A delegation from Friends of the Earth International was present at the 7th International Meeting of Agroecology, Sustainable Agriculture and Cooperativism in Cuba, 17-23 November 2019, organized by the National Association of Small Farmers of Cuba (ANAP), member of La Via Campesina. This was the first time representatives from all regions of the federation gathered to discuss Agroecology under the Food Sovereignty program.
The high point of the encounter was the first three days, during which teams of participants visited 37 farms in 17 municipalities across Artemisa, Mayabeque and Havana provinces. The farms belong to six Farming Production Cooperatives (CPA) and 12 Credit and Services Cooperatives (CCS), out of the 3315 that exist within ANAP.
CPAs farm parcels of private land collectively, while CCSs bring together several small-scale producers for better terms in credit, market access and organization. ANAP counts 858 CPA and 2457 CCS as members. In addition, there are 4078 cooperatives incorporated into the Basic Units of Cooperative Production (UBPC), served by the Union of Agricultural Workers (Sindicato de Trabajadores Agropecuarios).
“In Cuba, peasant pride brings culture and identity and peasants are aware of their key role in feeding the country”
– Martha Silva, Madre Tierra/Friends of the Earth Honduras.
These farm visits were a huge learning experience for the whole delegation. We saw many elements of our vision for Food Sovereignty and Agroecology being practiced, including ecological harmony, land reform, putting life before profit and very sophisticated social and political organization.
“So much to learn about Agroecology. This term is not only representing science in Cuba and in Latin America, it is also about policies and politics of food production, marketing, and providing healthy affordable food for people. It was just eye opening for me. The production and distribution model is such that there isn’t competition with transnational corporations”
– Hemantha Withanage, CEJ/Friends of the Earth Sri Lanka.
Inspiring the international delegation
Our delegation was made up of people from Friends of the Earth member groups across our four regions, the international coordinators of the Food Sovereignty program and some members of its Steering Group (from Nigeria, Honduras and Europe).

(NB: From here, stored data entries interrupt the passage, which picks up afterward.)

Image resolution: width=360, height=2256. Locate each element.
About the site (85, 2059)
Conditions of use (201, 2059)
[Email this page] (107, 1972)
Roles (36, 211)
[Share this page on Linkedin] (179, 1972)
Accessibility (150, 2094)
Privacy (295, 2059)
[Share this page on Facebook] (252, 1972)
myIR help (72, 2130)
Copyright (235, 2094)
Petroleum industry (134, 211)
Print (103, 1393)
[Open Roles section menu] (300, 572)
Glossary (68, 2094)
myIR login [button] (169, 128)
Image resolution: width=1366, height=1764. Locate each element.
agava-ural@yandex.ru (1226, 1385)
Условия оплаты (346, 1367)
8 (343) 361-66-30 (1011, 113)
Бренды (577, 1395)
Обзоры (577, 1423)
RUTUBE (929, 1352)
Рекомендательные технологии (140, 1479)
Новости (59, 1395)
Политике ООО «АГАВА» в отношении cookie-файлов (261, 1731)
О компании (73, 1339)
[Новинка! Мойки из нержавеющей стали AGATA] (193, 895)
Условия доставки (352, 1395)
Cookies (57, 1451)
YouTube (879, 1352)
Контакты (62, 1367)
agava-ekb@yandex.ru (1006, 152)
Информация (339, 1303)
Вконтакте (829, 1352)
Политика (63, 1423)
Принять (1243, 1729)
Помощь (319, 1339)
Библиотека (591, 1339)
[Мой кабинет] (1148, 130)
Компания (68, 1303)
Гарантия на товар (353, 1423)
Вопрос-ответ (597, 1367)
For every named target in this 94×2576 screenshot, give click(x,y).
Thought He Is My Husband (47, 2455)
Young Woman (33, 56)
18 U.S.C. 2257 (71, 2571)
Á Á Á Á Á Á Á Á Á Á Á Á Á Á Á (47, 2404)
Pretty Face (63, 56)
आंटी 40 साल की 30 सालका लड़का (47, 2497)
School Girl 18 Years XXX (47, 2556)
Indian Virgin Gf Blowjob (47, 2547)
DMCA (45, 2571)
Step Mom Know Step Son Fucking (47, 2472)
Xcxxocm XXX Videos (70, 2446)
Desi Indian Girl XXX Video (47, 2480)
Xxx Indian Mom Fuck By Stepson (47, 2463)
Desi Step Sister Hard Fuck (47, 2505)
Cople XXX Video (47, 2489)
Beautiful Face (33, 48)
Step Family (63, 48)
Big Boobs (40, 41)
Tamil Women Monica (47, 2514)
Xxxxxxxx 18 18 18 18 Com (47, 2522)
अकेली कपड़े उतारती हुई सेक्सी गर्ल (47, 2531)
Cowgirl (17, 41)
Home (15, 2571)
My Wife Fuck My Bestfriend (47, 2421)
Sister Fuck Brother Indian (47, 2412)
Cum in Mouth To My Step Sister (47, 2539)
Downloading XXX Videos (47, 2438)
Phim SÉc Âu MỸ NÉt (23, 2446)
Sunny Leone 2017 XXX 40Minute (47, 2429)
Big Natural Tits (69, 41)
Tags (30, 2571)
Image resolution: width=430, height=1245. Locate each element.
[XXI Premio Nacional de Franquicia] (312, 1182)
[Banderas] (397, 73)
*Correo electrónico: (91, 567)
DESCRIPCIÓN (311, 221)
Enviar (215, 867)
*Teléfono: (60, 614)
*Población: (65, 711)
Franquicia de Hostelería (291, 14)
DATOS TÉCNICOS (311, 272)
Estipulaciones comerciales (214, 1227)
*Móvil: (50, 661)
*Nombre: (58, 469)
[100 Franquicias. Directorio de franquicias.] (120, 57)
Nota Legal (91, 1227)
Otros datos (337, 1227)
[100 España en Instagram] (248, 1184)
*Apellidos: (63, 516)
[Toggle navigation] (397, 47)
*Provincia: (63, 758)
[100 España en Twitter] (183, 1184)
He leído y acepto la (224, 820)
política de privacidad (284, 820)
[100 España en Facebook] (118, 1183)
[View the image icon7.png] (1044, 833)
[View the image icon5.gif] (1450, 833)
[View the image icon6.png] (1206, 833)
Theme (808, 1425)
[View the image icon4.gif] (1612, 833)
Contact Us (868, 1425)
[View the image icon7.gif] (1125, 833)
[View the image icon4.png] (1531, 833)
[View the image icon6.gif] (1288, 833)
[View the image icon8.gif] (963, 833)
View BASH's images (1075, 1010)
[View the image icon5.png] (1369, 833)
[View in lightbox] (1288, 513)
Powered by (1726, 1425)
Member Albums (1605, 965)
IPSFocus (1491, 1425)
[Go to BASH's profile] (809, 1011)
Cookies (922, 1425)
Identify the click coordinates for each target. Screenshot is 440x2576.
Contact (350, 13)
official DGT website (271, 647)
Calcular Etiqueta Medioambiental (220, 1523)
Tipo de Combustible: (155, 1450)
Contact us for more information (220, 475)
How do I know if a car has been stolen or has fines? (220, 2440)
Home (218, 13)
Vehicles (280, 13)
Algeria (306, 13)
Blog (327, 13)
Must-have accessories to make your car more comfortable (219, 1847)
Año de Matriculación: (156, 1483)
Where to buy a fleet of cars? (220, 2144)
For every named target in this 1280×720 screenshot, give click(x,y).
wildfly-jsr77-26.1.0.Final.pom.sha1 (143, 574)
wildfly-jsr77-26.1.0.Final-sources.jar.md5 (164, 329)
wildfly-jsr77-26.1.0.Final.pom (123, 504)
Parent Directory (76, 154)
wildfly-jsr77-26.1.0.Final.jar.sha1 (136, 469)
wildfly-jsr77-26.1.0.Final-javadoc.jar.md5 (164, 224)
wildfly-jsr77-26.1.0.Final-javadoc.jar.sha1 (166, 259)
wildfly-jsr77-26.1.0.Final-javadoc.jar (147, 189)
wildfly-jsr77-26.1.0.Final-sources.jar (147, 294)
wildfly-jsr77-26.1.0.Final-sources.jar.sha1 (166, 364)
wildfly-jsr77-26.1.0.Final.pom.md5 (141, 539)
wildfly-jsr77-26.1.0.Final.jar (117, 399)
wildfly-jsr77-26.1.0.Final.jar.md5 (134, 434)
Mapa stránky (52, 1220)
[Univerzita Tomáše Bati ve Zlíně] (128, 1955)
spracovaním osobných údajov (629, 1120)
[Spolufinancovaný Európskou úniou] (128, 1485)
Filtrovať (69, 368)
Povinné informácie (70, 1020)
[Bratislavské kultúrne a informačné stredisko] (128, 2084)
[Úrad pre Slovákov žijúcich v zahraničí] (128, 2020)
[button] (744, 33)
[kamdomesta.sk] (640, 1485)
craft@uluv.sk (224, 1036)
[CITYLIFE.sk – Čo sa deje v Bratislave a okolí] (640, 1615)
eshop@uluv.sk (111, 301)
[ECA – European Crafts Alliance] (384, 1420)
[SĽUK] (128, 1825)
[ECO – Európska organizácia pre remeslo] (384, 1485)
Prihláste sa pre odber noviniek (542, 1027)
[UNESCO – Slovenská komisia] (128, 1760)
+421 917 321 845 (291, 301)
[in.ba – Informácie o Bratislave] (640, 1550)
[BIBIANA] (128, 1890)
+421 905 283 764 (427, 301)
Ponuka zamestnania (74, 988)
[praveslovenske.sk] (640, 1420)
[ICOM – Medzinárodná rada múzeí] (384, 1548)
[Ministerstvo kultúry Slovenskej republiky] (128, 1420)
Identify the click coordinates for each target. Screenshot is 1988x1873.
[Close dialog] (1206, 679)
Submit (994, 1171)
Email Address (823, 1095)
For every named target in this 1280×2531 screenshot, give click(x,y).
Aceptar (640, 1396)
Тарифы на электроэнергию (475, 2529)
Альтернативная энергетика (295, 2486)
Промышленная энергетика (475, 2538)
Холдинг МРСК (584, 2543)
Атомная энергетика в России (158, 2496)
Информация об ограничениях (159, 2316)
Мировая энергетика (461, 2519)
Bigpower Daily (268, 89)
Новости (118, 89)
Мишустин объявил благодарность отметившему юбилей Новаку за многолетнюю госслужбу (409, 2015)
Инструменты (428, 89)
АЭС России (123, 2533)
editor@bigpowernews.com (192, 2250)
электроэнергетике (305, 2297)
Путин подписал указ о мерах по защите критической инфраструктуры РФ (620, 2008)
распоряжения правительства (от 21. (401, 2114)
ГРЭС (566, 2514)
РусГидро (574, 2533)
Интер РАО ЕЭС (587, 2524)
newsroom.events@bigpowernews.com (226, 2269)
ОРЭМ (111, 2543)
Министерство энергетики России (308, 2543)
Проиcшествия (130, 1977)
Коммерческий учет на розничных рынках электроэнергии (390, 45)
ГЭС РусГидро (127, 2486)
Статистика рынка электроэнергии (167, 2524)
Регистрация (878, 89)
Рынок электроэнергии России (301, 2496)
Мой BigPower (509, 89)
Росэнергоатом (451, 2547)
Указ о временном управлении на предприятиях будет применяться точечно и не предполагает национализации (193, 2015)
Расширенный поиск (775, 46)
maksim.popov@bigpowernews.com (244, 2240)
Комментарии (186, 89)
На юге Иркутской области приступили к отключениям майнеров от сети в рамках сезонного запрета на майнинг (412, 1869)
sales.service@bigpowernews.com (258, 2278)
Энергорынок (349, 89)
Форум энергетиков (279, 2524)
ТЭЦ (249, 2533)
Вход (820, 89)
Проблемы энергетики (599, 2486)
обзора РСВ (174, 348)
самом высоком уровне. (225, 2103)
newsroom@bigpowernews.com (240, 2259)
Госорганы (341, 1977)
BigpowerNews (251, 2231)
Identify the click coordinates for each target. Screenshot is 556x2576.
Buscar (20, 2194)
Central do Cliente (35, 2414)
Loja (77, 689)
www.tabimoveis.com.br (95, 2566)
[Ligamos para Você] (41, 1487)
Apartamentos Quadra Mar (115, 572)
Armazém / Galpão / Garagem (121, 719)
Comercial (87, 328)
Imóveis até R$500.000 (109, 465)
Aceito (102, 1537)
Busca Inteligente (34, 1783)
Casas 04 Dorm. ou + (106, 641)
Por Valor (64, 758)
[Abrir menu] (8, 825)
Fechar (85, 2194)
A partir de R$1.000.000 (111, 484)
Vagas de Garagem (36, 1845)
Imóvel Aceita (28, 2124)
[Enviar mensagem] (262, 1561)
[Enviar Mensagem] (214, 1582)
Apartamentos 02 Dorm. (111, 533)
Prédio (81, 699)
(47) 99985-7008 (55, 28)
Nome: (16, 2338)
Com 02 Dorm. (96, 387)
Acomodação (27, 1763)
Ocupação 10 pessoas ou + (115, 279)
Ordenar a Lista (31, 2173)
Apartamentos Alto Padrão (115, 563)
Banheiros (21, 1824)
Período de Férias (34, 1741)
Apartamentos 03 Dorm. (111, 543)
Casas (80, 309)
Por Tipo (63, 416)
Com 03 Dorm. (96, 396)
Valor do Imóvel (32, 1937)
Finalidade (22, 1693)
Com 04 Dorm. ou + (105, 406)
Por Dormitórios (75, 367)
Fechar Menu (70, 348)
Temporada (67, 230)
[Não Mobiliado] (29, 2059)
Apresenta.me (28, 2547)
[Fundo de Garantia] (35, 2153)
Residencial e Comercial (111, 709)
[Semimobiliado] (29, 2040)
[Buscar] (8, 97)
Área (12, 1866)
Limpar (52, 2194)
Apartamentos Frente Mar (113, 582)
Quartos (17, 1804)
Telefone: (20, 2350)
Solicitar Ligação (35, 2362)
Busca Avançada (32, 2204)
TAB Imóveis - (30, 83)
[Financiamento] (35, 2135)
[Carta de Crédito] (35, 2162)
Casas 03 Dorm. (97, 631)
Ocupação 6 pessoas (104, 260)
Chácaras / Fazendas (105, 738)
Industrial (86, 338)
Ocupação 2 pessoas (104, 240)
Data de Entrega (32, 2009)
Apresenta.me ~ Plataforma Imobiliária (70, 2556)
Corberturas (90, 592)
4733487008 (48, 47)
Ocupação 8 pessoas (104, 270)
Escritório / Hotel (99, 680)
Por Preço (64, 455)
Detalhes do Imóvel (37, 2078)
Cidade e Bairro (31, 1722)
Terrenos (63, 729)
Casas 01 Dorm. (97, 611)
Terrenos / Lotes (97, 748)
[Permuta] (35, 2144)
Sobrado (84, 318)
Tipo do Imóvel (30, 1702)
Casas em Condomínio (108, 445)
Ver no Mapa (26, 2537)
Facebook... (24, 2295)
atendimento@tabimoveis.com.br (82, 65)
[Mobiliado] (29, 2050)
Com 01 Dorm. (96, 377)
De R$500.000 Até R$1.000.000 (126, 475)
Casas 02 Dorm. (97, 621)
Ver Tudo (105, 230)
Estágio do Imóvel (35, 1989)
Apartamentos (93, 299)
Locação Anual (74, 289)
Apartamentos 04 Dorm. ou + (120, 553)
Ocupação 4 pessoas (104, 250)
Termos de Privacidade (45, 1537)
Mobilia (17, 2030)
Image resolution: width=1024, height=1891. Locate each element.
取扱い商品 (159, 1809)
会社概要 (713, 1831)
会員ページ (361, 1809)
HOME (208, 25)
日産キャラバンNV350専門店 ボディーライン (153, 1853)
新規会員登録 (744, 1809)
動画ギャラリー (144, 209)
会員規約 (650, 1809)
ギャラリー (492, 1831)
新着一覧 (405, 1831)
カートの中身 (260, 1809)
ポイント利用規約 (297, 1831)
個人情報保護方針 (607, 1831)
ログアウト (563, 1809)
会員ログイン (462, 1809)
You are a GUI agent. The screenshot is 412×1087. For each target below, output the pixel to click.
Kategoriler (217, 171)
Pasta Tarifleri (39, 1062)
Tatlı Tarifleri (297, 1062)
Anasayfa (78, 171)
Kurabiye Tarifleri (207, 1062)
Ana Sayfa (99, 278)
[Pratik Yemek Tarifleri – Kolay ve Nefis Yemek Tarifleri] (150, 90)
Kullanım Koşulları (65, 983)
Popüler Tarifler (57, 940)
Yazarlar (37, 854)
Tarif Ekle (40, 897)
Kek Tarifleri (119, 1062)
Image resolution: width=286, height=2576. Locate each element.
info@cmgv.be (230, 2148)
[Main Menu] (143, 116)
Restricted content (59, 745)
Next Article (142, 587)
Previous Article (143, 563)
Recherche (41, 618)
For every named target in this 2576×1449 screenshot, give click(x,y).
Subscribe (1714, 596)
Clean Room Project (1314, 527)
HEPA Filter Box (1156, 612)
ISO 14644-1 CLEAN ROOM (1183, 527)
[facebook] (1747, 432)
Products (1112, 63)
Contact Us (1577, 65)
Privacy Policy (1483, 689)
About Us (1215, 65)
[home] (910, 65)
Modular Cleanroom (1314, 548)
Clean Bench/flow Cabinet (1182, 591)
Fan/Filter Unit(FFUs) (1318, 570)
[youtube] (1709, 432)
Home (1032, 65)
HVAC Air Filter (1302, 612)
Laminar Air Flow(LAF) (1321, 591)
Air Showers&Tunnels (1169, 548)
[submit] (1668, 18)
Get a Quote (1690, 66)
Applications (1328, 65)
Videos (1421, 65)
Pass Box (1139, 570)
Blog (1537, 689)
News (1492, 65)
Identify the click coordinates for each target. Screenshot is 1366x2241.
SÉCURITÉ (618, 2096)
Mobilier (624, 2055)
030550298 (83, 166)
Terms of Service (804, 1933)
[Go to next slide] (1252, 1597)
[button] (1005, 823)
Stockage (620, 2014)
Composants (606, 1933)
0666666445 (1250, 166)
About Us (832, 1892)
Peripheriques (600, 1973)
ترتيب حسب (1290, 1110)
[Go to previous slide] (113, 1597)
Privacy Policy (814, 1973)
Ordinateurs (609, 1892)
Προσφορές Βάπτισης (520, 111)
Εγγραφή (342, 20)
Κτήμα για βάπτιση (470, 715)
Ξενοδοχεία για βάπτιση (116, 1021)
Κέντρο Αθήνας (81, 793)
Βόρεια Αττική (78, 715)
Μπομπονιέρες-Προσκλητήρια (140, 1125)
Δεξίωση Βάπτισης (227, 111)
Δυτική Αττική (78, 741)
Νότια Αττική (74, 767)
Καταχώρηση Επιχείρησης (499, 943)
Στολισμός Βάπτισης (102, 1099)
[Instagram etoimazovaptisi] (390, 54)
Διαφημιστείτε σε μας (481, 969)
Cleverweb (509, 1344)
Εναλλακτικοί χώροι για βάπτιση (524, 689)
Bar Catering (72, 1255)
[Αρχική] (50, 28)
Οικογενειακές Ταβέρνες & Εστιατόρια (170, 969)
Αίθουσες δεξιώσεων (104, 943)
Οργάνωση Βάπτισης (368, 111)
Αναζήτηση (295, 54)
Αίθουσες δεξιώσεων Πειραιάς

On behalf of Friends of the Earth Latin America and the Caribbean (ATALC) there were representatives from Sobrevivencia (Friends of the Earth Paraguay), Madre Tierra (Honduras) and CESTA (El Salvador). Jordens Vänner (Friends of the Earth Sweden) represented the European region. From Friends of the Earth Asia-Pacific came: BELA (Bangladesh), WALHI (Indonesia) and CEJ (Sri Lanka). On behalf of Friends of the Earth Africa there were representatives from ERA (Nigeria) and JA! (Mozambique).
The 7th Meeting took place in Güira de Melena, Artemisa province, from 17-23 November. 200 delegates from 31 countries participated, including members of peasant and environmental organizations, several of them from La Via Campesina. They attended panels and conferences on environmental, social and economic sustainability in agroecological farms; experiences in the promotion of Agroecology across the world; and actions by the Cuban government to comply with the 2030 sustainable development agenda, with special emphasis on climate change mitigation and the effects of the economic blockade on Cuban agriculture.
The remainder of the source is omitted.